This is the second Remy Chandler novel which is the follow-up to the great series opener A Kiss Before the Apocalyse. Sniegoski is still a fairly new writer to me even though he has been around for more than a decade, although the Remy books are his first solo foray into adult books as he is very well known for his YA Fallen series.
Dancing on the Head of a Pin sees Remy Chandler, also known as Remial of the angel host Seraphim, getting sucked into more of the heavenly host's business. After losing his human wife Remy is still going through a lot of grief. He is struggling to hold on to his humanity as his great link has left him. I love the Remy character and how Sniegoski has built him up with a better sense of humanity than most people posses. Marlowe, Remy's always lovable dog, does a great job of keeping Remy connected to the human world, but after releasing his angelic nature Remy is finding it harder and harder to keep his thoughts in the human world.
Remy starts off by investigating the selling of angel organs by a group of the Fallen. Remy eventually finds the angel in question and witnesses him dying. Remy feels obligated to tell the group of Nomads the angel came from about his demise. The Nomads are another sect of Angels who sat out the Morningstar's war with heaven, while the Fallen are the angels who fought on the Morningstar's (Devil) side. They have no place in heaven nor hell and have lived on the earth for a millennia contemplating what they should have done during the great war.

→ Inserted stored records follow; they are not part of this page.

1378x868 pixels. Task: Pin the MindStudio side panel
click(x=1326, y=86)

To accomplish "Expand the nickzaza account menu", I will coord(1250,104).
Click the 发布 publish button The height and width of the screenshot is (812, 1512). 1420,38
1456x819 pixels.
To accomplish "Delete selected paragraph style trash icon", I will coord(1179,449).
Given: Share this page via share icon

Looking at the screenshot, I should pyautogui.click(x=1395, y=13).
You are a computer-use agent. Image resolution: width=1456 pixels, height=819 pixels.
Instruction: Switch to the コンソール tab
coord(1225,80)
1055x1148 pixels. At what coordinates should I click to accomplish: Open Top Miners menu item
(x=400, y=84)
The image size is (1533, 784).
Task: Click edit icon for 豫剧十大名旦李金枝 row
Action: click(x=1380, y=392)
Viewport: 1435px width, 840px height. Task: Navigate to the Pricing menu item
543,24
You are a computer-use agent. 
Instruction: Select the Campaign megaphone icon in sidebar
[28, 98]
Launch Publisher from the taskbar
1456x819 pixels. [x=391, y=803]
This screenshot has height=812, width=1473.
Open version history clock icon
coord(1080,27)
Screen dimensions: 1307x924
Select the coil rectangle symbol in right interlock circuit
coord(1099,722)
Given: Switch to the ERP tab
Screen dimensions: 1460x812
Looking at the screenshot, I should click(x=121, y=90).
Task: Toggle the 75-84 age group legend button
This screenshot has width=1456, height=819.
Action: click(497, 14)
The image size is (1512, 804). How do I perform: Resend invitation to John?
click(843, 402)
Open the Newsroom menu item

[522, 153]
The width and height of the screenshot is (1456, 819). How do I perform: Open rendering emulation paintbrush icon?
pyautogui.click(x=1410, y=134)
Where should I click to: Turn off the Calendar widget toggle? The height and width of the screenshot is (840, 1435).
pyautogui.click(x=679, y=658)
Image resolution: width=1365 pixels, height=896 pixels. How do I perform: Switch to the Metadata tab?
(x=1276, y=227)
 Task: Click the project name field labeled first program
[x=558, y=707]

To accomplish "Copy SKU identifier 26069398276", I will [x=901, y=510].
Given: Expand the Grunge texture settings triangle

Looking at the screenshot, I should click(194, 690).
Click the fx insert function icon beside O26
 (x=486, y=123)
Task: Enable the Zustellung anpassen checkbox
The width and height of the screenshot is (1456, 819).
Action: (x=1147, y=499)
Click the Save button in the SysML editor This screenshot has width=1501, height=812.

Remy is soon hired by an old wealthy collector of antique weapons to recover a special group of weapons recently stolen from him. Remy learns the weapons are the legendary pitiless weapons. These are weapons of great strength more than equal to any other ever created. Remy uncovers the first of the pitiless weapons, which leads him into the deeper and darker mysteries of why the weapons were stolen and what their true purpose is. The weapons don’t get much play until the end of the book are used very swiftly and could have easily been over done given their strength.
I'll definitely be keeping my eye out for the next Remy book and I'll probably check out some of the author's older offerings as well. Also worth reading is Mean Streets the novella compliation that includes a Remy story about solving the murder of Noah and a good Dresden Files story.